Iii-C Challenge and Future

Iii-C1 Robustness and Portability

Visual SLAM still face some important obstacles like the illumination condition, high dynamic environment, fast motion, vigorous rotation and low texture environment. Firstly, global shutter instead of rolling shutter is fundamental to achieve accurate camera pose estimation. Event camera such as dynamic vision sensors is capable of producing up to one million events per second which is enough for very fast motions in high speed and high dynamic range. Secondly, using semantic features like edge, plane, surface features, even reducing feature dependencies, such as tracking with join edges, direct tracking, or a combination of machine learning may become the better choice. Thirdly, based mathematical machinery for SfM/SLAM, the precise mathematical formulations to outperform implicitly learned navigation functions over data is preferred.

The future of SLAM has can be expected that one is SLAM based on smart phones or embedded platforms such as UAV (unmanned aerial vehicle) and another is detailed 3D reconstruction, scene understanding with deep learning. How to balance real-time and accuracy is the vital open question. The solutions pertaining to dynamic, unstructured, complex, uncertain and large-scale environments are yet to be explored [204].

Iii-C2 Multiple Sensors Fusion

The actual robots and hardware devices usually do not carry only one kind of sensor, and often a fusion of multiple sensors. For example, the current research on VIO on mobile phones combines visual information and IMU information to realize the complementary advantages of the two sensors, which provides a very effective solution for the miniaturization and low cost of SLAM. DeLS-3D [205] design is a sensor fusion scheme which integrates camera videos, motion sensors (GPS/IMU), and a 3D semantic map in order to achieve robustness and efficiency of the system. There are sensors listed as follows but not limited to Lidar, Sonar, IMU, IR, camera, GPS, radar, etc. The choice of sensors is dependent on the environment and required type of map.

Iii-C3 Semantics SLAM

In fact, humans recognize the movement of objects based on perception not the features in image. Deep learning in SLAM can realize object recognition and segmentation, which help the SLAM system perceive the surrounding better. Semantics SLAM can also do a favor in global optimization, loop closure and relocalization. [206]: Traditional approaches for simultaneous localization and mapping (SLAM) depend on geometric features such as points, lines (PL-SLAM [207]), and planes to infer the environment structure. The aim of high-precision real-time positioning in large-scale scenarios could be achieved by semantics SLAM, which teaches robots perceive as humans.

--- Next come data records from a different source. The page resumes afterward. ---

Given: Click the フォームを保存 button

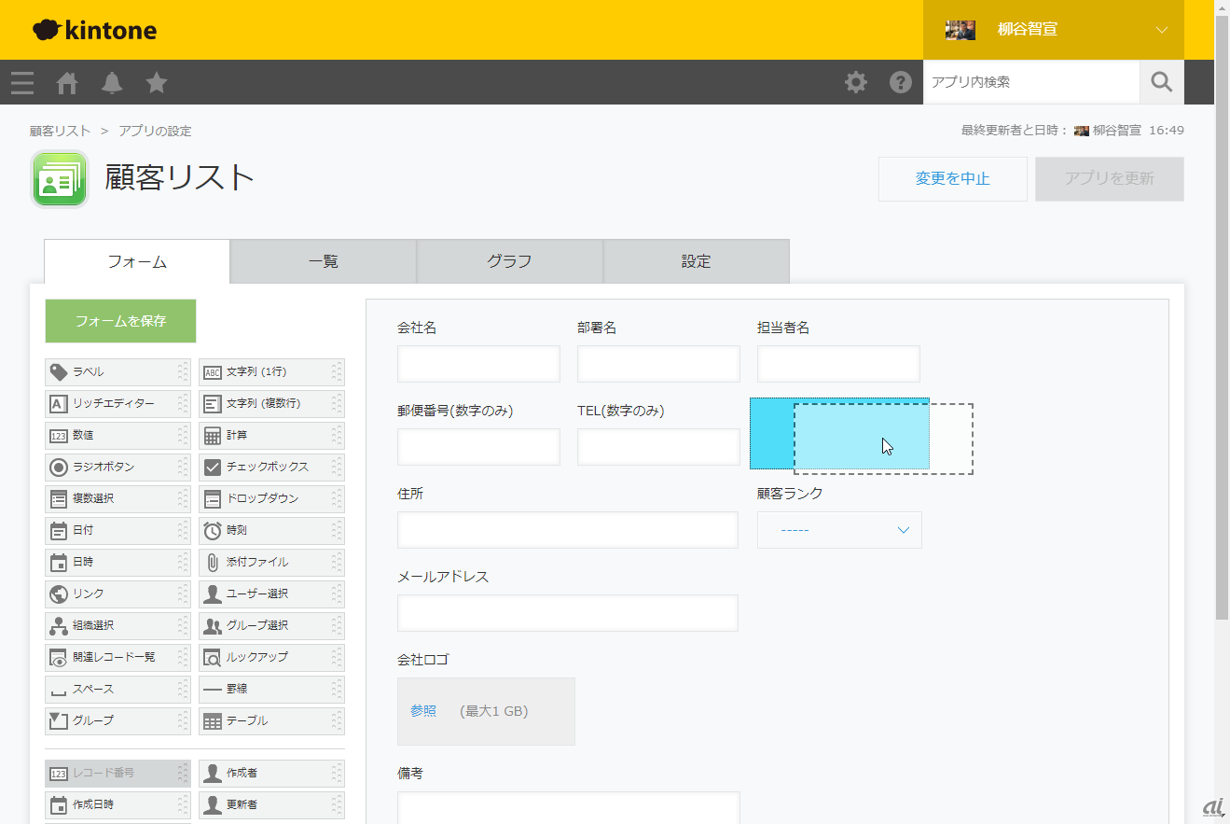Looking at the screenshot, I should [x=120, y=321].
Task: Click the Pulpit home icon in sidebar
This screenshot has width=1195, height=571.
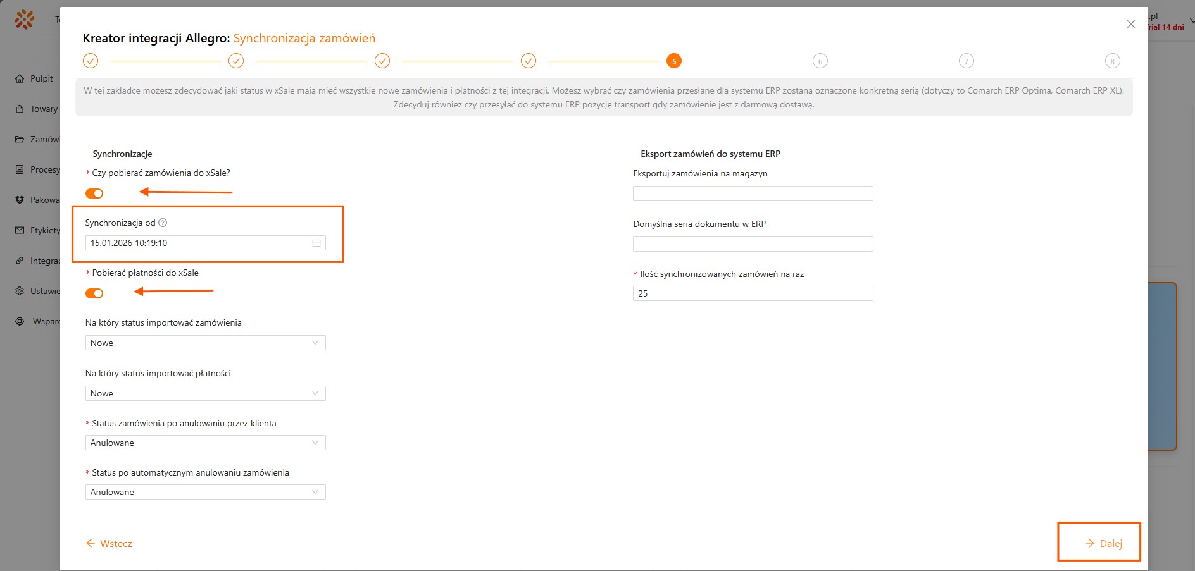Action: (20, 78)
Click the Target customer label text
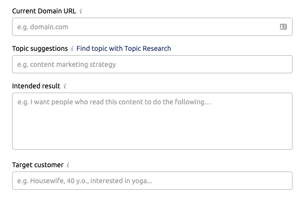The height and width of the screenshot is (200, 302). click(38, 165)
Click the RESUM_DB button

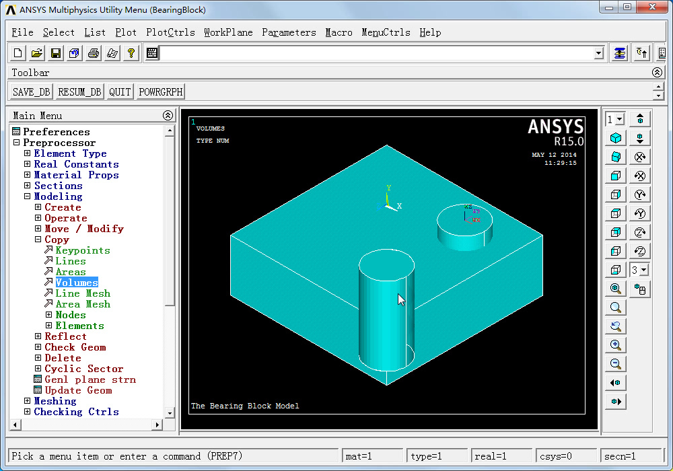click(x=81, y=92)
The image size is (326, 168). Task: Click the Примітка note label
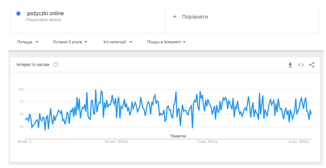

Iii-C4 Software & hardware

SLAM is not an algorithm but an integrated, complex technology [208]. It not only depend on software, but also hardware. The future SLAM system will focus in the deep combination of algorithm and sensors. Based on illustration above, the domain specific processors rather than general processor, integrated sensors module rather than separate sensor like just camera will show great potential. The above work make the developer focus on the algorithm and accelerate the release of real products.

Iv Lidar and Visual SLAM System

Iv-a Multiple Sensors Calibration

  • Camera & IMU: Kalibr [209] is a toolbox that solves the following calibration problems: Multiple camera calibration, Visual-inertial calibration (camera-IMU) and Rolling Shutter Camera calibration. Vins-Fusion [127] has online spatial calibration and online temporal calibration. MSCKF-VIO [124] also has the calibration for camera and IMU. Besides, IMU-TK [210][211] can calibrate internal parameter of IMU. Other work can be seen in [212].

  • Lidar & IMU: Lidar-Align is a simple method for finding the extrinsic calibration between a 3D Lidar and a 6-Dof pose sensor. Extrinsic calibration of Lidar can be seen in [213][214]. The doctoral thesis [215] illustrate the work of Lidar calibration.

  • Camera & Lidar: [216] introduces a probabilistic monitoring algorithm and a continuous calibration optimizer that enable camera-laser calibration online, automatically. Lidar-Camera [217] proposes a novel pipeline and experimental setup to find accurate rigid-body transformation for extrinsically calibrating a LiDAR and a camera using 3D-3D point correspondences. RegNet [218]

    is the first deep convolutional neural network (CNN) to infer a 6 degrees of freedom (DOF) extrinsic calibration between multi-modal sensors, exemplified using a scanning LiDAR and a monocular camera.

    CalibNet [219] is a self-supervised deep network capable of automatically estimating the 6-DoF rigid body transformation between a 3D LiDAR and a 2D camera in real-time. The calibration tool from Autoware can calibrate the signal beam Lidar and camera. Other work can be seen as follows but not limited to [220][221].

Iv-B Lidar and Visual Fusion

  • Hardware layer: Pandora from HESAI is a software and hardware solution integrating 40 beams Lidar, five color cameras and recognition algorithm. The integrated solution can comfort developer from temporal and spatial synchronization. Understanding the exist of CONTOUR and STENCIL from KAARTA will give you a brainstorming.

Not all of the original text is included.